> [SOURCE EXCERPT]
See, Now that I'm using the SAME textureHost as the regular xlib path, I still needed to differenciate my new path's behavior because X11 and Data are intertwined in the proposed solution (I'm basically adding gfxXlibSurface buffering to BufferTextureHosts.... 

So instead of subclassing BufferTextureHost to X11{Memory,Shmem}TextureHost, I added a new TextureFlag called BACKEND_DEPENDANT that'S added at the TextureClient level when some conditions are met and, on compositor side, when this flag is encountered, I can create the appropriate compositor... and it works.

Now, I'd like you to consider that approach and tell me what you think. There might be better options to specialize the BufferTextureHost capabilites with Xlib buffering without subclassing too much (or other side-effects), but I'm out of ideas.

thanks :)

Karl : ^^  You input on the latter of welcome too :)
Attachment #8437663 - Attachment is obsolete: true
Attachment #8437663 - Flags: feedback?(karlt)
Attachment #8439668 - Flags: review?(nical.bugzilla)
Attachment #8439668 - Flags: review?(karlt)

> [DATA SECTION]
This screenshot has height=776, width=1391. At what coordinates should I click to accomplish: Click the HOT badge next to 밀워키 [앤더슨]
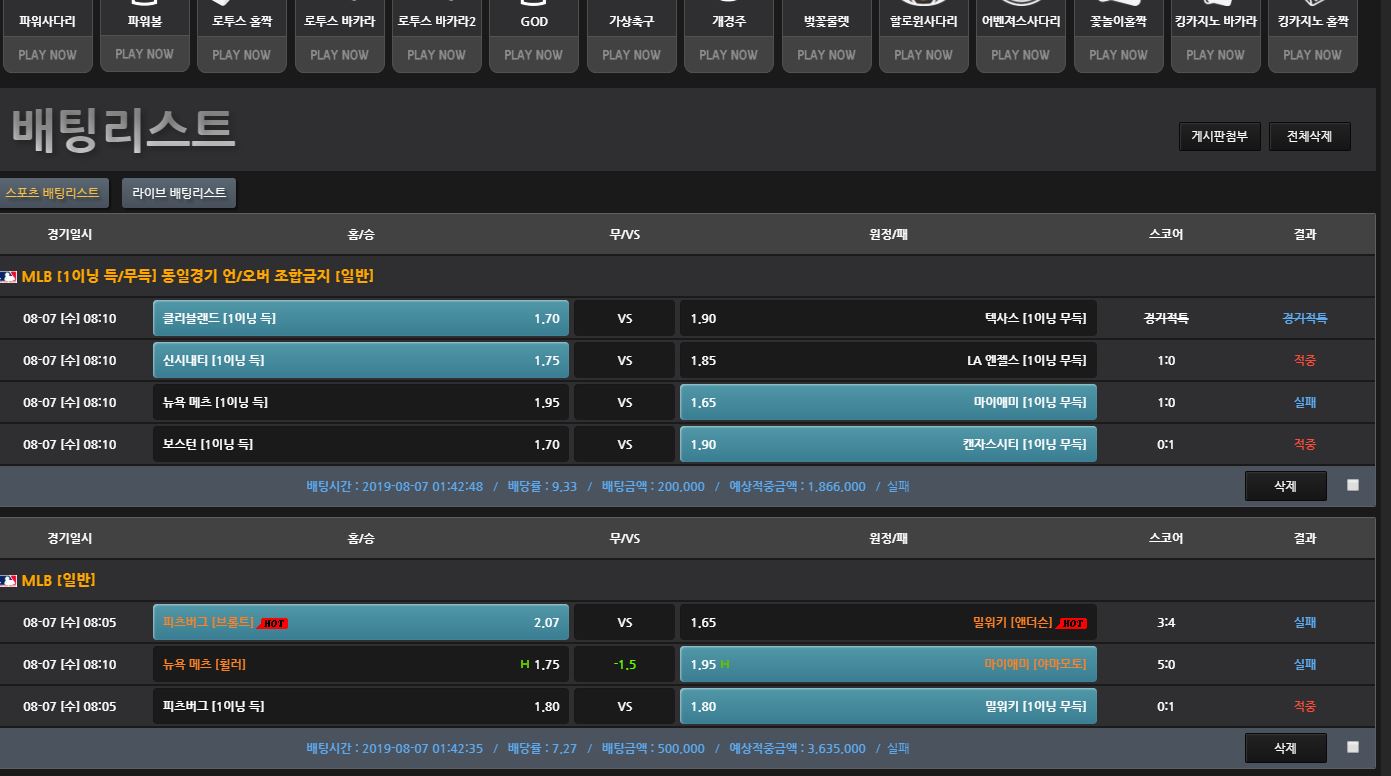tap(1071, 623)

> [PROBLEMS AND TASKS]
(a) Decide whether each statement agrees with the comment about texture hosts, answering yes or no and quoting the words of the comment that settle it: (i) the writer added a new TextureFlag instead of subclassing BufferTextureHost; (ii) the new flag is added on the compositor side; (iii) the writer reports that the approach does not work yet.
(b) Transcribe the comment about texture hosts from "So instead of" to "welcome too :)".

> [THE RESULTS]
(a)
(i) Yes: "So instead of subclassing BufferTextureHost to X11{Memory,Shmem}TextureHost, I added a new TextureFlag called BACKEND_DEPENDANT"
(ii) No: "added at the TextureClient level when some conditions are met"
(iii) No: "and it works."

(b)
So instead of subclassing BufferTextureHost to X11{Memory,Shmem}TextureHost, I added a new TextureFlag called BACKEND_DEPENDANT that'S added at the TextureClient level when some conditions are met and, on compositor side, when this flag is encountered, I can create the appropriate compositor... and it works.

Now, I'd like you to consider that approach and tell me what you think. There might be better options to specialize the BufferTextureHost capabilites with Xlib buffering without subclassing too much (or other side-effects), but I'm out of ideas.

thanks :)

Karl : ^^  You input on the latter of welcome too :)